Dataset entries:
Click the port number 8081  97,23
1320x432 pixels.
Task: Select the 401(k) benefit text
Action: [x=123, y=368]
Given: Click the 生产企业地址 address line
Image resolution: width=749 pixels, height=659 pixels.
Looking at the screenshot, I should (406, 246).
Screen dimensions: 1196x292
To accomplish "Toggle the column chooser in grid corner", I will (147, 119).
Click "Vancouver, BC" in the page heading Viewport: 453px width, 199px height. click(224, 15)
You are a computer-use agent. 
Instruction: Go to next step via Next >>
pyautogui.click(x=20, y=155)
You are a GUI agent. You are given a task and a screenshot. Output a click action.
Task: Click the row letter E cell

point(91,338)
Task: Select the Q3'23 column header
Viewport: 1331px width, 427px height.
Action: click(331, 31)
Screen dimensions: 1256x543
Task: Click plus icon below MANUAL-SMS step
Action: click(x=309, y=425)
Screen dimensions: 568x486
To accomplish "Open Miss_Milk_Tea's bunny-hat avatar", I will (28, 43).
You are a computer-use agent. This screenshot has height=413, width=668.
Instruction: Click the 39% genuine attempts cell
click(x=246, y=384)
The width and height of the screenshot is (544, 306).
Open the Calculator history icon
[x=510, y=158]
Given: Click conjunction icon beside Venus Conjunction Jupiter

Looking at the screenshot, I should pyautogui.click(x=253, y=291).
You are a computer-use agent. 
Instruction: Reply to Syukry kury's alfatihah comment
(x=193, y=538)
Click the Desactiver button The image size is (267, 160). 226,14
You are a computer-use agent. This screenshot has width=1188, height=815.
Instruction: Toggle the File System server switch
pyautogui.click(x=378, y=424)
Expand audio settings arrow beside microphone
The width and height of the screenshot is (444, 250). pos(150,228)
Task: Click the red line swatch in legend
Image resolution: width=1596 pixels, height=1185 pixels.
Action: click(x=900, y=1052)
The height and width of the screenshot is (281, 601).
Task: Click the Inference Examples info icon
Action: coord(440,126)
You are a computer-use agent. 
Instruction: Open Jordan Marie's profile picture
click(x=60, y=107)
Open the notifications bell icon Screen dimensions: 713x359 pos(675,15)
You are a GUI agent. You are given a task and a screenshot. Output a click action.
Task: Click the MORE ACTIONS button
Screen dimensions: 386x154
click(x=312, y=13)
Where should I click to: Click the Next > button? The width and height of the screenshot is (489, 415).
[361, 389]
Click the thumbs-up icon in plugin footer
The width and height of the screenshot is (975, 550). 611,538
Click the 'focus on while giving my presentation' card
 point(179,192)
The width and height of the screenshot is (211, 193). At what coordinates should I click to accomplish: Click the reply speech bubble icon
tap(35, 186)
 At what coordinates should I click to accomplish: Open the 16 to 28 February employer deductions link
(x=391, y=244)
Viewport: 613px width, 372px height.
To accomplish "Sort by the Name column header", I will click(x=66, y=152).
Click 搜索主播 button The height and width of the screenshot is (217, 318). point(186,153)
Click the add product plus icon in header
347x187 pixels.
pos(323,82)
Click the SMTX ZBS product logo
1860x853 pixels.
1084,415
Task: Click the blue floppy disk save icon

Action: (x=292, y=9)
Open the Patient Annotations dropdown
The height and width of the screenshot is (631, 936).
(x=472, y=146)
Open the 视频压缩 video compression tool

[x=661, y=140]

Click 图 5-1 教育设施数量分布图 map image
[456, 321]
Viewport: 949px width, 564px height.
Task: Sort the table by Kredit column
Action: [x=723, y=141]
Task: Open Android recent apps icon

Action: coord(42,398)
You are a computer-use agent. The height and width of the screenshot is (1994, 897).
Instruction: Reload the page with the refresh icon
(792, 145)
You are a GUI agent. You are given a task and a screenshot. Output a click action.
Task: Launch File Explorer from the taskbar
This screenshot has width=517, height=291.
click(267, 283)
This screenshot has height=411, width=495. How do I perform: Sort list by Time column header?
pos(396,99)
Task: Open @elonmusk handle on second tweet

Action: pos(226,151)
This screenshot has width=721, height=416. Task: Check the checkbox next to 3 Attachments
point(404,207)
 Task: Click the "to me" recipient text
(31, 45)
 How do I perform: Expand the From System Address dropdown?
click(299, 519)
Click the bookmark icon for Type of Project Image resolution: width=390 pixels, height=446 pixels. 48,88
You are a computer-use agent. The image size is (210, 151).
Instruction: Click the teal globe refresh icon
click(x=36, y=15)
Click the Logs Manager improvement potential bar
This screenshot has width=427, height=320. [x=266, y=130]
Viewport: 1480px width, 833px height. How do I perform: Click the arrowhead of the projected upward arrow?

*Exercise details*. Exactly as they appear above, write out all of the lines.

*Exercise result*.
Click the port number 8081  97,23
1320x432 pixels.
Task: Select the 401(k) benefit text
Action: [x=123, y=368]
Given: Click the 生产企业地址 address line
Image resolution: width=749 pixels, height=659 pixels.
Looking at the screenshot, I should (406, 246).
Screen dimensions: 1196x292
To accomplish "Toggle the column chooser in grid corner", I will (147, 119).
Click "Vancouver, BC" in the page heading Viewport: 453px width, 199px height. click(224, 15)
You are a computer-use agent. 
Instruction: Go to next step via Next >>
pyautogui.click(x=20, y=155)
You are a GUI agent. You are given a task and a screenshot. Output a click action.
Task: Click the row letter E cell

point(91,338)
Task: Select the Q3'23 column header
Viewport: 1331px width, 427px height.
Action: click(331, 31)
Screen dimensions: 1256x543
Task: Click plus icon below MANUAL-SMS step
Action: click(x=309, y=425)
Screen dimensions: 568x486
To accomplish "Open Miss_Milk_Tea's bunny-hat avatar", I will (28, 43).
You are a computer-use agent. This screenshot has height=413, width=668.
Instruction: Click the 39% genuine attempts cell
click(x=246, y=384)
The width and height of the screenshot is (544, 306).
Open the Calculator history icon
[x=510, y=158]
Given: Click conjunction icon beside Venus Conjunction Jupiter

Looking at the screenshot, I should pyautogui.click(x=253, y=291).
You are a computer-use agent. 
Instruction: Reply to Syukry kury's alfatihah comment
(x=193, y=538)
Click the Desactiver button The image size is (267, 160). 226,14
You are a computer-use agent. This screenshot has width=1188, height=815.
Instruction: Toggle the File System server switch
pyautogui.click(x=378, y=424)
Expand audio settings arrow beside microphone
The width and height of the screenshot is (444, 250). pos(150,228)
Task: Click the red line swatch in legend
Image resolution: width=1596 pixels, height=1185 pixels.
Action: click(x=900, y=1052)
The height and width of the screenshot is (281, 601).
Task: Click the Inference Examples info icon
Action: coord(440,126)
You are a computer-use agent. 
Instruction: Open Jordan Marie's profile picture
click(x=60, y=107)
Open the notifications bell icon Screen dimensions: 713x359 pos(675,15)
You are a GUI agent. You are given a task and a screenshot. Output a click action.
Task: Click the MORE ACTIONS button
Screen dimensions: 386x154
click(x=312, y=13)
Where should I click to: Click the Next > button? The width and height of the screenshot is (489, 415).
[361, 389]
Click the thumbs-up icon in plugin footer
The width and height of the screenshot is (975, 550). 611,538
Click the 'focus on while giving my presentation' card
 point(179,192)
The width and height of the screenshot is (211, 193). At what coordinates should I click to accomplish: Click the reply speech bubble icon
tap(35, 186)
 At what coordinates should I click to accomplish: Open the 16 to 28 February employer deductions link
(x=391, y=244)
Viewport: 613px width, 372px height.
To accomplish "Sort by the Name column header", I will click(x=66, y=152).
Click 搜索主播 button The height and width of the screenshot is (217, 318). point(186,153)
Click the add product plus icon in header
347x187 pixels.
pos(323,82)
Click the SMTX ZBS product logo
1860x853 pixels.
1084,415
Task: Click the blue floppy disk save icon

Action: (x=292, y=9)
Open the Patient Annotations dropdown
The height and width of the screenshot is (631, 936).
(x=472, y=146)
Open the 视频压缩 video compression tool

[x=661, y=140]

Click 图 5-1 教育设施数量分布图 map image
[456, 321]
Viewport: 949px width, 564px height.
Task: Sort the table by Kredit column
Action: [x=723, y=141]
Task: Open Android recent apps icon

Action: coord(42,398)
You are a computer-use agent. The height and width of the screenshot is (1994, 897).
Instruction: Reload the page with the refresh icon
(792, 145)
You are a GUI agent. You are given a task and a screenshot. Output a click action.
Task: Launch File Explorer from the taskbar
This screenshot has width=517, height=291.
click(267, 283)
This screenshot has height=411, width=495. How do I perform: Sort list by Time column header?
pos(396,99)
Task: Open @elonmusk handle on second tweet

Action: pos(226,151)
This screenshot has width=721, height=416. Task: Check the checkbox next to 3 Attachments
point(404,207)
 Task: Click the "to me" recipient text
(31, 45)
 How do I perform: Expand the From System Address dropdown?
click(299, 519)
Click the bookmark icon for Type of Project Image resolution: width=390 pixels, height=446 pixels. 48,88
You are a computer-use agent. The image size is (210, 151).
Instruction: Click the teal globe refresh icon
click(x=36, y=15)
Click the Logs Manager improvement potential bar
This screenshot has width=427, height=320. [x=266, y=130]
Viewport: 1480px width, 833px height. How do I perform: Click the arrowhead of the projected upward arrow?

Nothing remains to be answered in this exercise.